In detail, a Metabolite Set Enrichment Analysis (MSEA) was carried out to highlight the biological meaning of the selected metabolomics data. To achieve this goal, an Over Representation Analysis (ORA) algorithm was used selecting KEGG-based pathways as metabolite set library and using metabolite sets containing at least 2 entries.

This analysis, reported as bubble plot in Figure 3, highlighted the metabolites shared by all the reviewed studies and revealed that several metabolic dysregulations seem to affect COVID-19 patients. The significant KEGG pathways retrieved from ORA analysis were selected including significant (–log p-value > 1.3) and non-redundant terms. The identified metabolic dysregulations involve several amino acid metabolic pathways, including arginine and proline metabolism, glutamate metabolism, and tryptophan metabolism. Moreover, defects in energy metabolism, including carbon and nitrogen metabolism (TCA cycle, urea cycle, glycolysis) appear to be prevalently altered in infected individuals [101]. Details of the metabolite sets and relative KEGG pathways are listed in Table 5. Even if not resumed, also lipid metabolism is extensively dysregulated in COVID-19 patients [102,103].

Table 5

Details of the metabolite sets enriching the KEGG pathways that constitute the metabolic signature of COVID-19.

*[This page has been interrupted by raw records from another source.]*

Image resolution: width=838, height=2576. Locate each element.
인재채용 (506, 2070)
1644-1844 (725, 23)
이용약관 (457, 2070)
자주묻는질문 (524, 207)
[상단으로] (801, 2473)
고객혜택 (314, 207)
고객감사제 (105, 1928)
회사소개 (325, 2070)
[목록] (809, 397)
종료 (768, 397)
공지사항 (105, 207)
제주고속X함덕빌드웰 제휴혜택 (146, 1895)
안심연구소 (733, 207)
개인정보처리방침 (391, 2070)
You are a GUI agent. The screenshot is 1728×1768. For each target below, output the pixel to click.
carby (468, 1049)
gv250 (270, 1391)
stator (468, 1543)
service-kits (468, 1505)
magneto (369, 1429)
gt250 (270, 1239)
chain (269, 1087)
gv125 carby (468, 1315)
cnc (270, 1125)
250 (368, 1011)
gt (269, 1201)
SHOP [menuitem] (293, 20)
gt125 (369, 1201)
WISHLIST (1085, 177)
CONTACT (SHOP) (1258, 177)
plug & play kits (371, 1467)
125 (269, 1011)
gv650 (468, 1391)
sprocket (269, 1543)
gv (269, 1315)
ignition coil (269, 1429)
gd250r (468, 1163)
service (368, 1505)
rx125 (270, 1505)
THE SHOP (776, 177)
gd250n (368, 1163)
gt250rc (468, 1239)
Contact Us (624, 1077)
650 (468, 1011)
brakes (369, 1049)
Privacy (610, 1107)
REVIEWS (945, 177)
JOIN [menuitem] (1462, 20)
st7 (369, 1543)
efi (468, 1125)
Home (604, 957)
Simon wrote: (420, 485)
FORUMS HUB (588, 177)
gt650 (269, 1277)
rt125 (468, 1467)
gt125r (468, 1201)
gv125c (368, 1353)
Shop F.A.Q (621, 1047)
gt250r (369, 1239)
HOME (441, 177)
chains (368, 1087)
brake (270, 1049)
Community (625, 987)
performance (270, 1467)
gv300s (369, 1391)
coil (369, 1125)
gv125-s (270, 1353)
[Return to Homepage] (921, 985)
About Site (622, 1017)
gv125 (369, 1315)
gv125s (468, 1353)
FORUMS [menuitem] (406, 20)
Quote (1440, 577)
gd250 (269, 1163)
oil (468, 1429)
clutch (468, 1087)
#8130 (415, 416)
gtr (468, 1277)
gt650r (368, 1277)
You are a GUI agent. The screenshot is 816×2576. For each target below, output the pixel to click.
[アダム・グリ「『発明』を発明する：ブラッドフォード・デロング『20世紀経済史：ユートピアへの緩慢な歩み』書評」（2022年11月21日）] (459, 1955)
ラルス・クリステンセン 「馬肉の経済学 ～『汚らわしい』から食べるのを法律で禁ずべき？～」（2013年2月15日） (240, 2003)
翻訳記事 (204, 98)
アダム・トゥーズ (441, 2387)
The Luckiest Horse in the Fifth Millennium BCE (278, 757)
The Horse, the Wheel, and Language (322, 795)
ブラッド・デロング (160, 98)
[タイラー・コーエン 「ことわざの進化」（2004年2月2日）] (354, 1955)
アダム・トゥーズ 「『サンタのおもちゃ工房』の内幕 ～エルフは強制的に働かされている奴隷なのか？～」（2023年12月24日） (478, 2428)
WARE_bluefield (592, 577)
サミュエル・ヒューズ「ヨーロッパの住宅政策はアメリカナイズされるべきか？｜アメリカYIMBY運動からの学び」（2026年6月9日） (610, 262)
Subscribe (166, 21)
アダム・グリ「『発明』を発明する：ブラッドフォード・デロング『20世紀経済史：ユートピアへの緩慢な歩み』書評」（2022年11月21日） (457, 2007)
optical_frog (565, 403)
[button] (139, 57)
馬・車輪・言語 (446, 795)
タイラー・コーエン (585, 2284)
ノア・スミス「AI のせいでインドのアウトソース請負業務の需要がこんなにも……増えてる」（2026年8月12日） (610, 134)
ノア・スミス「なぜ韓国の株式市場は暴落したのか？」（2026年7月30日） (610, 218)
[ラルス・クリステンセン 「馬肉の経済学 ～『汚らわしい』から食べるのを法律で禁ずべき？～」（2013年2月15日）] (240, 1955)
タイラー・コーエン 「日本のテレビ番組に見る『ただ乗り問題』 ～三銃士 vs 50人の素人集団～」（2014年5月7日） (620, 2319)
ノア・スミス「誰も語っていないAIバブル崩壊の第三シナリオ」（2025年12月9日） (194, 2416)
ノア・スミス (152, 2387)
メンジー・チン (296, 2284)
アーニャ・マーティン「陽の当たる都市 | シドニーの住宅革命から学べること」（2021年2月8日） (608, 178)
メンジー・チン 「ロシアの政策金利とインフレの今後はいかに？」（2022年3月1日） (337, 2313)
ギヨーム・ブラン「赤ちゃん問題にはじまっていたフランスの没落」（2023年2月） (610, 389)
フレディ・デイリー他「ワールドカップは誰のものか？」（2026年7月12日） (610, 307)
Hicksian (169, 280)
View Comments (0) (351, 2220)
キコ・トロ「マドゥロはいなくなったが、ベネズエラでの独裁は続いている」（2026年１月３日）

KEGG Pathway	Metabolite Set
Urea Cycle	2-oxoglutaric acid, Arginine, Aspartic acid, Citrulline, Glutamic acid, Glutamine, NAD, Ornithine, Pyruvic acid, Urea
Arginine and ProlineMetabolism	2-oxoglutaric acid, Arginine, Aspartic acid, Citrulline, Glutamic acid, NAD, Ornithine, Proline, Succinic acid, Urea
Tryptophan Metabolism	2-oxoglutaric acid, Anthranilic acid, Glutamic acid, Kynurenic acid, Kynurenine, Melatonin, NAD, Serotonin, Tryptophan
Glutamate Metabolism	2-oxoglutaric acid, Aspartic acid, Glutamic acid, Glutamine, NAD, Pyruvic acid, Succinic acid
Valine, Leucine and Isoleucine Degradation	2-oxoglutaric acid, Glutamic acid, Isoleucine, Leucine, NAD, Succinic acid, Valine
TCA Cycle	2-oxoglutaric acid, NAD, Pyruvic acid, Succinic acid
Glycolysis	2-oxoglutaric acid, Lactic acid, NAD, Pyruvic acid
Nicotinate and Nicotinamide Metabolism	Glutamic acid, Glutamine, NAD, Nicotinic acid

KEGG pathways were ordered according to decrescent statistical significance.

6. Concluding Remarks

During the current COVID-19 pandemic, unprecedented efforts have been made by the scientific community to dissect the molecular bases of SARS-CoV-2 infection, spreading, and pathogenicity. Omics scientists deserved particular merits for performing several proteomics- and metabolomics-based investigations, but also integrative multiomics analyses, using samples derived from patients. Thus, the application of COVIDomics strategies has certainly empowered the knowledge relative to COVID-19 in terms of biomarkers of disease and specific physiological mechanisms disturbed upon SARS-CoV-2 infection. The study of coronavirus structure, replication, and infection, together with the virus-host interaction and the host response, have remarkably provided us with efficient tools to diagnose the disease and ameliorate the fate of COVID-19 patients. In general, a huge improvement in patients’ outcomes is correlated to the development of vaccines as prophylactic therapeutic approaches, despite it remaining not currently possible to foresee the prognosis of infected patients by a single analysis or through the detection of a single and specific marker. Nonetheless, in this scenario, the use of omics sciences and their integration have provided us with relevant proteomics and metabolomics signatures, as a point of junction between SARS-CoV-2 infection/pathobiology with the subsequent clinical outcome of affected patients. Thus, COVIDomics is contributing to a better comprehension of the molecular intricacy of COVID-19, in the view of identifying new molecular actors involved in the pathogenesis of the disease to be used for efficient therapeutic approaches in combatting the COVID-19 pandemic.